使用 python 将近似字符串匹配从 excel 复制到另一个 excel 文件

Question

您好，我想问一下如何将一些行从一个 excel 文件复制到另一个 excel 文件。通过使用python模糊匹配方法或ANY其他可行的方法，希望根据名称匹配整行并复制到新的excel文件中。

这里是第一个excel文件的输入数据，共有13行6列如下图：

-----------------------------------------------------|-----|-----|-----|-----|-----|
| name                                               | no1 | no2 | no3 | no4 | no5 |
-----------------------------------------------------|-----|-----|-----|-----|-----|
| from Club___Long to Club___Short___Water           | abc | abc | abc | abc | abc |
-----------------------------------------------------|-----|-----|-----|-----|-----|
| from Club___Long to Short___Water                  | def | def | def | def | def |  
-----------------------------------------------------|-----|-----|-----|-----|-----|
| from Club___Long___Land to Short___Water           | def | def | def | def | def |  
-----------------------------------------------------|-----|-----|-----|-----|-----|
| from Kinabalu___BB to Penang___AA                  | def | def | def | def | def |  
-----------------------------------------------------|-----|-----|-----|-----|-----|
| from Kinabalu___SD to Penang___SD                  | def | def | def | def | def |  
-----------------------------------------------------|-----|-----|-----|-----|-----|
| from Hill___Town to Unknown___Island___Ice         | def | def | def | def | def |  
-----------------------------------------------------|-----|-----|-----|-----|-----|
| from Hill___Town to Unknown___Island___Ice         | def | def | def | def | def |  
-----------------------------------------------------|-----|-----|-----|-----|-----|
| from Hill___Town to Unknown___Island___Ice         | def | def | def | def | def |  
-----------------------------------------------------|-----|-----|-----|-----|-----|
| from Front___House___AA(N) to Back___Garden(N)     | def | def | def | def | def |  
-----------------------------------------------------|-----|-----|-----|-----|-----|
| from Front___House___AA___(N) to Back___Garden     | def | def | def | def | def |  
-----------------------------------------------------|-----|-----|-----|-----|-----|
| from Left___House___Hostel(w) to NothingNow___(w)  | def | def | def | def | def |  
-----------------------------------------------------|-----|-----|-----|-----|-----|
| from Laksama to Kota_Dun                           | def | def | def | def | def |  
-----------------------------------------------------|-----|-----|-----|-----|-----|

通过删除第一行，我想让 python 识别大致相似的行名称并复制整行并粘贴到新的 excel 文件中。
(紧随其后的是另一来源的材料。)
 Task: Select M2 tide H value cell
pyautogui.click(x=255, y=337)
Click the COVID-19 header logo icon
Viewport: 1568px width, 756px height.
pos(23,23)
通过比较单词的相似度而不是字母表，比如有多少单词是相同的，如果大于或等于一定数量（比如50%），就会通过复制。

例如，通过比较第2行和第3行，from Club___Long to Club___Short___Water与from Club___Long to Short___Water非常相似，from Club___Long to Club___Short___Water有7个词，而from Club___Long to Short___Water有6个词。在 from Club___Long to Club___Short___Water 的 7 个词中，有 6 个词与 from Club___Long to Short___Water 相似。因此，6 / 7 * 100% = 85.71%超过50%，python会认为匹配并复制。
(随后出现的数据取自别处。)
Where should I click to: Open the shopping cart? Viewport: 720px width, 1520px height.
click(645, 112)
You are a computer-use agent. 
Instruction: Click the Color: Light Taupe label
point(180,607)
比如第2行到第4行大体相同，那么python会匹配识别到几乎一样，只复制第2行到第4行整行到新的excel 文件，并将其命名为 'new_file_1.xlsx'。想要的输出如下图：

-----------------------------------------------------|-----|-----|-----|-----|-----|
| from Club___Long to Club___Short___Water           | abc | abc | abc | abc | abc |
-----------------------------------------------------|-----|-----|-----|-----|-----|
| from Club___Long to Short___Water                  | def | def | def | def | def |  
-----------------------------------------------------|-----|-----|-----|-----|-----|
| from Club___Long___Land to Short___Water           | def | def | def | def | def |  
-----------------------------------------------------|-----|-----|-----|-----|-----|

第5行和第6行同理，命名为'new_file_2.xlsx'，输出如下图：

-----------------------------------------------------|-----|-----|-----|-----|-----|
| from Kinabalu___BB to Penang___AA                  | def | def | def | def | def |  
-----------------------------------------------------|-----|-----|-----|-----|-----|
| from Kinabalu___SD to Penang___SD                  | def | def | def | def | def |  
-----------------------------------------------------|-----|-----|-----|-----|-----|

同理第7行到第9行，命名为'new_file_3.xlsx'，输出结果如下图：

-----------------------------------------------------|-----|-----|-----|-----|-----|
| from Hill___Town to Unknown___Island___Ice         | def | def | def | def | def |  
-----------------------------------------------------|-----|-----|-----|-----|-----|
| from Hill___Town to Unknown___Island___Ice         | def | def | def | def | def |  
-----------------------------------------------------|-----|-----|-----|-----|-----|
| from Hill___Town to Unknown___Island___Ice         | def | def | def | def | def |  
-----------------------------------------------------|-----|-----|-----|-----|-----|

同理第10行到第11行，命名为'new_file_4.xlsx'，输出结果如下：

-----------------------------------------------------|-----|-----|-----|-----|-----|
| from Front___House___AA(N) to Back___Garden(N)     | def | def | def | def | def |  
-----------------------------------------------------|-----|-----|-----|-----|-----|
| from Front___House___AA___(N) to Back___Garden     | def | def | def | def | def |  
-----------------------------------------------------|-----|-----|-----|-----|-----|

关于第12行和第13行，它们都与其他行不同，所以不必复制，留着。

如果有人能帮助我，我将不胜感激，谢谢！

Answer 1

我创建了一个函数来替换重复项。它基于模糊逻辑。考虑到截止值，我只是用所有其他名称中匹配度最高的名称替换每个名称。然后，我创建一个新列来存储这些唯一名称

import difflib
import re

def similarity_replace(series):

    reverse_map = {}
    diz_map = {}
    for i,s in series.iteritems():

        clean_s = re.sub(r'(from)|(to)', '', s.lower())
        clean_s = re.sub(r'[^a-z]', '', clean_s)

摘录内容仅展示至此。